DIRECTIVE 1
Please return the passage of the sensor data lesson from "Clean Tutorial Data" to "45.2 │ No anomalies." word for word.
DIRECTIVE 2
According to the sensor data lesson, what gap does the lesson set out to bridge, and what creates that gap? Answer in one to three sentences.

Skip to content

Working with Real Sensor Data

Working with Real Sensor Data hero image
Modified:
Published:

ML tutorials use clean datasets. Engineering reality gives you sensor dropouts, random spikes, calibration drift, and timestamps that do not line up. This lesson bridges that gap. You will generate a realistic industrial pump dataset, clean it, engineer features that actually matter, and train a model that predicts failures before they happen. #SensorData #FeatureEngineering #PredictiveMaintenance

The Problem with Raw Sensor Data

Clean Tutorial Data vs Real Sensor Data
──────────────────────────────────────────
Tutorial Data:
┌────────┬────────┬────────┐
│ temp │ vib │ press │ Every cell filled.
│ 22.1 │ 1.3 │ 45.2 │ No anomalies.
│ 22.3 │ 1.4 │ 45.1 │ Perfectly sampled.

DATASET ROWS
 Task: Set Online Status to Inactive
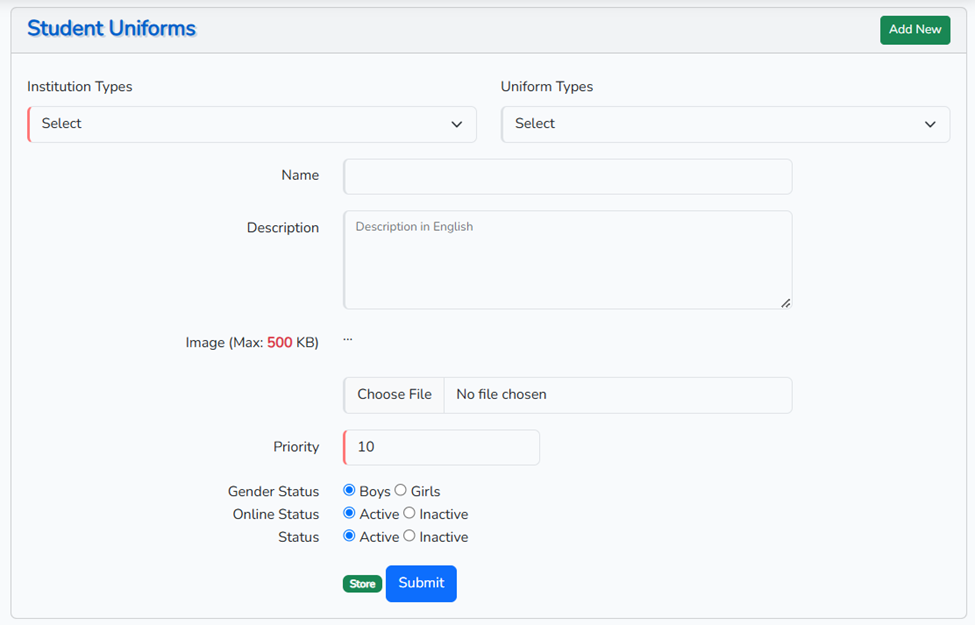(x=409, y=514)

--

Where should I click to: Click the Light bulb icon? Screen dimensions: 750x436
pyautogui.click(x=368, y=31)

FULL OUTPUT 1
Clean Tutorial Data vs Real Sensor Data
──────────────────────────────────────────
Tutorial Data:
┌────────┬────────┬────────┐
│ temp │ vib │ press │ Every cell filled.
│ 22.1 │ 1.3 │ 45.2 │ No anomalies.

FULL OUTPUT 2
The lesson bridges the gap between machine learning tutorials and engineering reality. Tutorials use clean datasets, but real sensor data comes with dropouts, random spikes, calibration drift, and timestamps that do not line up.